The Spring 2012 Fiscal Survey of States report was released recently. For those less familiar with the report, it is released twice a year by the National Governors Association (NGA) and the National Association of State Budget Officers (NASBO) and provides one of the best apples to apples comparisons across the states. Bloomberg Businessweek provides a nice summary article on the report overall. The big takeaway is that, just like the overall economy, budgets and revenues are improving and stabilizing, albeit at a slower pace than in previous recoveries. The growth and improvement is not uniform across the country and (tax) policy decisions are impacting the specific figures from the different states.

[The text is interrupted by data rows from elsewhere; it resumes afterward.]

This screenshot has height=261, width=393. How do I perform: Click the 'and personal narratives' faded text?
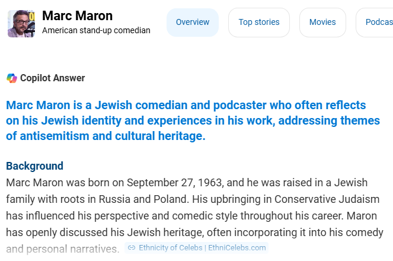(63, 249)
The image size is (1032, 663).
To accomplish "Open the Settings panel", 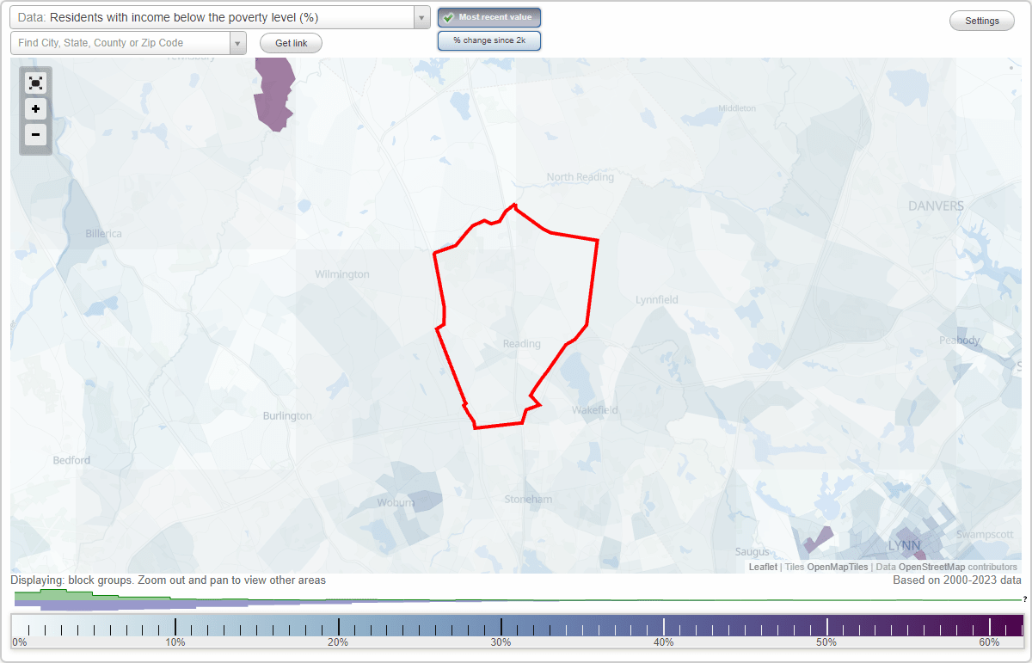I will [981, 20].
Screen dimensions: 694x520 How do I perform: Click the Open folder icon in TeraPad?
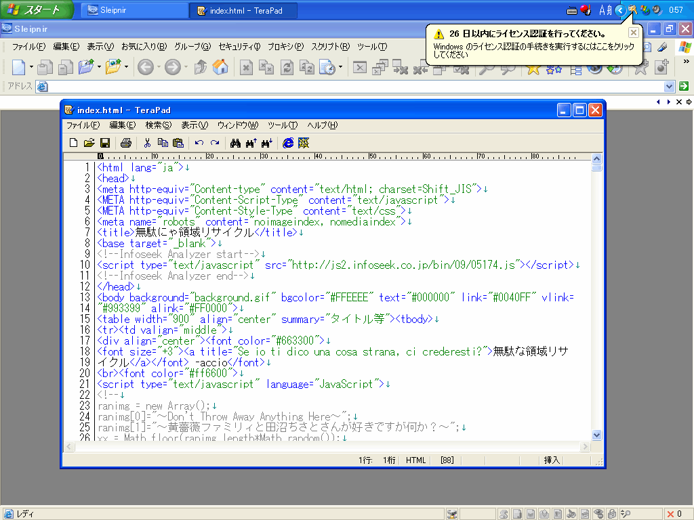point(89,143)
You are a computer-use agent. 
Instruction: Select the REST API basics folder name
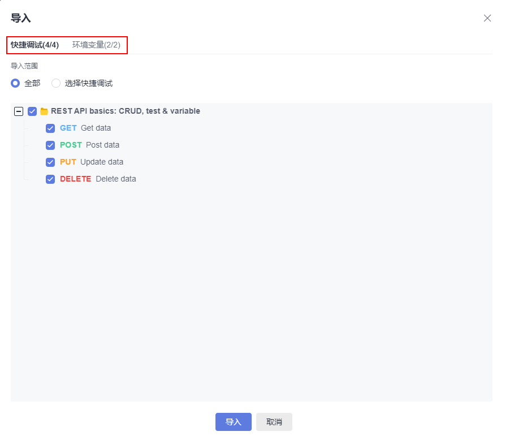pos(125,111)
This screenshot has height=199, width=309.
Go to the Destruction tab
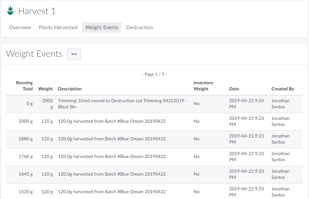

Given that Oregon is a Personal Income Tax state (the General Fund is over 86% PIT), I just wanted to take the opportunity to compare income tax collections across states based on the latest data. The following uses growth rates for Fiscal Years 2011, 2012 and 2013 (Table 19,p 39). It is important to remember that FY 2011 is history and the data are actual revenue collections, FY 2012 is nearly history but does include a forecast element to the data and FY 2013 is a pure forecast number. The first graph is a box plot of PIT growth across the 42 states that levy these taxes. Note that the asterisks and circles represent outliers, the blue lines represent a standard box plot of min, 25th percentile, 75th percentile and max, the black line is the median, the black circle is the mean and the red line is Oregon.
The outliers are there due primarily to tax policy changes. E.g. Hawaii delayed refund payments in FY10 until July 2011, hence the large negative and the strong rebound in FY12 is due to the reversal of this policy plus normal growth. Generally speaking, FY11 was a good year for PIT collections given that employment began increasing in 2010 and the stock market rebounded. Oregon’s growth of nearly 12 percent was stronger than the average (and median) state. As noted in the report, growth has slowed in FY12 which is expected as the expansion begins to mature, employment growth was subdued and the stock market in 2011 was flat. Oregon’s projected growth in FY12 is just above the median state and just below the average state. Forecasts for FY13 reveal that the slow growth is expected to continue for at least another year. Michigan’s strong forecast (outlier) is due to the state limiting deductions and credits which will increase revenue above and beyond the underlying economic growth.
The second graph uses the same data, excludes the few outliers and then shows the states in histogram form instead of box plot. The blue bars are the number of states in each growth group, the solid green lines are what a normal distribution based on the mean and standard deviation of the data would look like and the red lines are Oregon specific data.
Obviously the same pattern is seen here however removing the outliers allows for a closer look at the states. In doing so, the data reveal that Oregon’s PIT growth is just a hair above the mean and median for both FY12 and FY13. Typically, given our underlying volatility, Oregon does experience larger revenue swings so that pattern is seen in the data however to a lesser degree given the slow growth across the board (employment, income, equity markets, population, etc).
I just want to focus for a minute of FY13 and the forecasts across the states. Right now all states, except Maine, are expecting for PIT collections to continue to grow slowly and the expansion to remain intact. As for the distribution of growth, more than a third of states are forecasting PIT growth of between 4 and 6 percent, Oregon included. This represents a slow rate of growth by historical standards. In Oregon it is a just about average when examining the past two decades (over both recessions and expansions) but lower than the typical expansion year.
While this rate of growth is our best guess of the coming fiscal year and the General Fund budget is currently in balance with a positive ending balance, the realm of possible outcomes continues to include everything from a recession that requires budget cuts to even a personal kicker. Given that all of these scenarios are still in play this biennium, I put together the following calculations. To simplify the scenarios, the following assumes that all non-PIT and non-Corporate taxes and fees come in according to the most recent forecast. The purpose is to give a sense of the relative magnitude of PIT growth needed to reach these various budget scenarios.
As it stands today, we are forecasting FY13 growth to look like FY12 growth – roughly 5 percent – however if it ends up coming in just as strong as FY11 growth – roughly 12 percent – then the personal kicker (technically defined as general fund revenues ex corporate) remains in play. On the downside, should revenues come in at just 3.7 percent then that difference will use up the ending balance of $95.1 million should no other actions be taken (legislative or otherwise). Further still, should revenues come in at about half the pace of the baseline forecast then the relative shortfall would use up the ending balance plus the two reserve funds (Rainy Day and Education Stability Fund), while growth of just 0.6 percent in FY13 would result in all currently available reserves, including E-Board, being exhausted, again absent other administrative actions being taken.
Summary: Revenue growth continues in nearly all states in the country, including Oregon. However budget pressures remain based on continued demand for services and unfortunately the risks to the revenue outlook remain large and largely negative – Europe, the Chinese slowdown and American fiscal policy to name the primary threats. If any of these events turn negative, budgets will likely be squeezed from the revenue side of the ledger as well. With that being said, the baseline forecast remains for a slow and steady expansion to continue in the coming fiscal year.